Garvin, C., Amgen Inc.
Undey, C., Amgen
In recent years, biotechnology-based products have been gaining increasing visibility and success in treating chronic diseases, such as arthritis, diabetes and cancer. As per the report [1] published in 2005, approximately 27% of the new medicines in active development are in fact biotechnology-based products. Another report published in 2013 by the United States Food and Drug Administration (US FDA) states that a growing percentage, now over 40%, of all pharmaceutical industry research are now biopharmaceutical rather than classical drugs.

To efficiently monitor and control biopharmaceutical processes, multivariate statistical techniques are commonly deployed for batch process monitoring (BPM). A BPM framework uses multivariate statistical models (e.g., principal component analysis (PCA) and partial least squares (PLS)) to capture common-cause variations in the batch [2]. The control charts (e.g., Hotelling T2 and the squared prediction error (SPE) statistics) and control limits are then used to determine whether a new batch demonstrates normal operating behavior or not. An alarm is raised if a batch is statistically different from the normal operations.

Despite over two decades of research in BPM, the biopharmaceutical BPM framework suffers from a unique challenge the Low-N problem (or small-data problem). The Low-N problem represents a scenario where a product has a limited production history, denoted here by N. It is common for companies to have only one or two runs for a new drug product at a manufacturing facility. While a new product may require a limited number of runs to meet clinical or early commercial demand, it also creates a Low-N scenario for the product. In terms of BPM, a Low-N scenario poses several challenges. First, under the Low-N, it is nontrivial to capture the common-cause variations in its entirety. Second, the predictive capabilities of PCA and PLS are less accurate under the Low-N scenario. Further, under the Low-N scenario, model over-fitting becomes much harder to avoid and the effects of outliers are much more pronounced.

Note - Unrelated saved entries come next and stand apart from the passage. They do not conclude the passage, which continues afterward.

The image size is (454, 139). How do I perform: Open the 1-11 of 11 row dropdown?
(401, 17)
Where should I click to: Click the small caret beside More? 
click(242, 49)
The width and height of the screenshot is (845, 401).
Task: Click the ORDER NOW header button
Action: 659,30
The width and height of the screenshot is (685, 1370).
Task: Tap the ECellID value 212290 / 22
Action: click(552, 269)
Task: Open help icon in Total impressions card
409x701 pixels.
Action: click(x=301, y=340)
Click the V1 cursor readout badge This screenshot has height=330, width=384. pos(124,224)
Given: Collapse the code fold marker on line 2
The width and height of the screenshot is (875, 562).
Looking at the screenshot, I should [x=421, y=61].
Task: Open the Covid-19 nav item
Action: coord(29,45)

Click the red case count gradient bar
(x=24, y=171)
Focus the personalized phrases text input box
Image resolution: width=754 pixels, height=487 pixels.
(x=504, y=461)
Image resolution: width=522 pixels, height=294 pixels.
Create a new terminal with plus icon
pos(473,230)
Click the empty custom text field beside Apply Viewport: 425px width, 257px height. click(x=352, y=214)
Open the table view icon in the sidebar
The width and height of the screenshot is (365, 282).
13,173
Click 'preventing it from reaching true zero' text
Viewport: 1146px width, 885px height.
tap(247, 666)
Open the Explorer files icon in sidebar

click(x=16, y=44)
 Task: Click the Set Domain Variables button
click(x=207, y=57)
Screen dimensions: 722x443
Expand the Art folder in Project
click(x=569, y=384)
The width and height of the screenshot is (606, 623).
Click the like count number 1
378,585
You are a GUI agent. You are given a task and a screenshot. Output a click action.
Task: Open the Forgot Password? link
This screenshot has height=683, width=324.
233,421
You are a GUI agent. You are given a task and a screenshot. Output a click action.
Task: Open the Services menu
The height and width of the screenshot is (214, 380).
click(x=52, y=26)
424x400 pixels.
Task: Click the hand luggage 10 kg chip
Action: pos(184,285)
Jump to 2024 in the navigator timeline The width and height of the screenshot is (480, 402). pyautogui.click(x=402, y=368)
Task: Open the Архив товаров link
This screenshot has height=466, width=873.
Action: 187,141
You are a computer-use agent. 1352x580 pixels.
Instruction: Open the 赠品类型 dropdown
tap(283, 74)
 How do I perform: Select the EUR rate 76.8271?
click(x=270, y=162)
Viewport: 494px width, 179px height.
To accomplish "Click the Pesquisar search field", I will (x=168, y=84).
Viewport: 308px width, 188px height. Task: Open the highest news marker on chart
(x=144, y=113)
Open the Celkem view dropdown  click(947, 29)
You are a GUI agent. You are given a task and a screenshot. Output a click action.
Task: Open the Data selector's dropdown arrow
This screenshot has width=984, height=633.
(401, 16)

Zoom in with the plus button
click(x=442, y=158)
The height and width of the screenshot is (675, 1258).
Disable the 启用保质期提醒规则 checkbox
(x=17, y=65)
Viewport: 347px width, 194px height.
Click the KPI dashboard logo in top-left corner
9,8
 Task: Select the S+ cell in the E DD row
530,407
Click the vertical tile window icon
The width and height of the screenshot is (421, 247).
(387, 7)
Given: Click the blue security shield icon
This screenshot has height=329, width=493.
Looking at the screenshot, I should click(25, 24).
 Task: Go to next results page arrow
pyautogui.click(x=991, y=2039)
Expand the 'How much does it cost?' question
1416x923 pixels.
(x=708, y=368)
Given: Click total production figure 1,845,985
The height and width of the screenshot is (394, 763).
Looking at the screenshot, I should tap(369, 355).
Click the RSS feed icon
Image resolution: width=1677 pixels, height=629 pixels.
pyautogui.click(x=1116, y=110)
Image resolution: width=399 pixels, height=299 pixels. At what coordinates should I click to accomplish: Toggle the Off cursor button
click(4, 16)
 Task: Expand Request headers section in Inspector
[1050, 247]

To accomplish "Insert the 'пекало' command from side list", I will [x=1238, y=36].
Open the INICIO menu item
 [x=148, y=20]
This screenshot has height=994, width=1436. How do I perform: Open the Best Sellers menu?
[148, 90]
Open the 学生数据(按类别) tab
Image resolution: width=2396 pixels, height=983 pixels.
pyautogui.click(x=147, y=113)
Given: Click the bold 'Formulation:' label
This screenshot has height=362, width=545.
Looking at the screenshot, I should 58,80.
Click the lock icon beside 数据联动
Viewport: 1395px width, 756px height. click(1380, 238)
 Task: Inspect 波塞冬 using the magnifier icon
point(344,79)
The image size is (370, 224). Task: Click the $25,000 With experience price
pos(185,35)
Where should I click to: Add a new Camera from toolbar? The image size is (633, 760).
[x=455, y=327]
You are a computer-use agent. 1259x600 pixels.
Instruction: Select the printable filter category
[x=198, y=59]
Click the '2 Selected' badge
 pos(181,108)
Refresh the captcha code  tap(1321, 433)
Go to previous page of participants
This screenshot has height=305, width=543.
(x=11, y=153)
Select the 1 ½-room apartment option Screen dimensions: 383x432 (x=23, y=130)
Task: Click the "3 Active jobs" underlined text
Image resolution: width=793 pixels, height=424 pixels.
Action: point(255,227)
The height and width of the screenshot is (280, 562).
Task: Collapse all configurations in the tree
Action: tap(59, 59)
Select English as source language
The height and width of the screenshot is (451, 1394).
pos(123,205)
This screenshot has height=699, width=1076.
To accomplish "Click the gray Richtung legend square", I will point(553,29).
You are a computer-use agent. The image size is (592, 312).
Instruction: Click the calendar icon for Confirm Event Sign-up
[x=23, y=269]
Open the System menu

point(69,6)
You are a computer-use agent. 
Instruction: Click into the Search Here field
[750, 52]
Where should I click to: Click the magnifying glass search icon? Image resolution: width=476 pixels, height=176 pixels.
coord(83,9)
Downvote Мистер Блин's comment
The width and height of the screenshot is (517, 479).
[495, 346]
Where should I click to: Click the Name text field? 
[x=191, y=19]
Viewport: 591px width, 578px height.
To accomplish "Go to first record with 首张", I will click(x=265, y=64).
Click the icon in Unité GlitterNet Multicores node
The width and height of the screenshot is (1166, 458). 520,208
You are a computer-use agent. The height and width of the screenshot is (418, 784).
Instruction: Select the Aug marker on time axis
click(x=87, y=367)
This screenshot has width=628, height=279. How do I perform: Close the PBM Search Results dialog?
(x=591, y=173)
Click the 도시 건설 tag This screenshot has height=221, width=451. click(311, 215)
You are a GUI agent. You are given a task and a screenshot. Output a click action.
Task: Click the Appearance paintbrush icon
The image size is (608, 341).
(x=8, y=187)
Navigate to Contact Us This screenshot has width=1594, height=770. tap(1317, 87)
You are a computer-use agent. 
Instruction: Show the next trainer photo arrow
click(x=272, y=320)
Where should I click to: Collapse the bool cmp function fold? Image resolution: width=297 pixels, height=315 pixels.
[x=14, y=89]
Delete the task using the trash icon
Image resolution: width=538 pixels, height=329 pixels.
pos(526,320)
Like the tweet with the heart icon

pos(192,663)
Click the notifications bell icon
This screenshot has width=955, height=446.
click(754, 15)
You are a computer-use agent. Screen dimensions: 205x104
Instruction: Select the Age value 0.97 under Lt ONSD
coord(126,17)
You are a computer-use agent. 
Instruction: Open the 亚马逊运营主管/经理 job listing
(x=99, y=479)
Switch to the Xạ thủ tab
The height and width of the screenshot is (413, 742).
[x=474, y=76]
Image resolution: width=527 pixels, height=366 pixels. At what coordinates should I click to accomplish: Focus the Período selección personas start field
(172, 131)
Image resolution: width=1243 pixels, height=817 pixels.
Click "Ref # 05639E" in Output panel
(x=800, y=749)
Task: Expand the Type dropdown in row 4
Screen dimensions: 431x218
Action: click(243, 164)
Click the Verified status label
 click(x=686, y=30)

The Low-N problem is a longstanding, industry-wide problem in biopharmaceutical manufacturing that challenges the theoretical foundations and practical applicability of the existing BPM platform. We propose an approach to transition from a Low-N scenario to a Large-N scenario by generating an arbitrarily large number of in silico batch data sets. The proposed method is a combination of hardware exploitation and algorithm development. To this effect, we propose a block-learning method for a Bayesian non-parametric model of a batch process, and then use probabilistic programming to generate an arbitrarily large number of dynamic in silico campaign data sets. The proposed solution not only alleviates the monitoring issues associated with a Low-N scenario, it is also compatible with the industrial BPM framework. To the best of authors knowledge, this is the first method that describes a systematic approach to address the small data problem using the tools for big data. The efficacy of the proposed solution is elucidated on an industrial biopharmaceutical process.

References

[1]. Hamilton G. “The Biotechnology Market Outlook: Growth Opportunities and Effective Strategies for Licensing and Collaboration”. Dublin: Research and Markets. 2005.

[2]. P. Nomikos and J. F. MacGregor, “Monitoring batch processes using multiway principal component analysis, AIChE Journal, vol. 40, no. 8, pp. 1361–1375, 1994.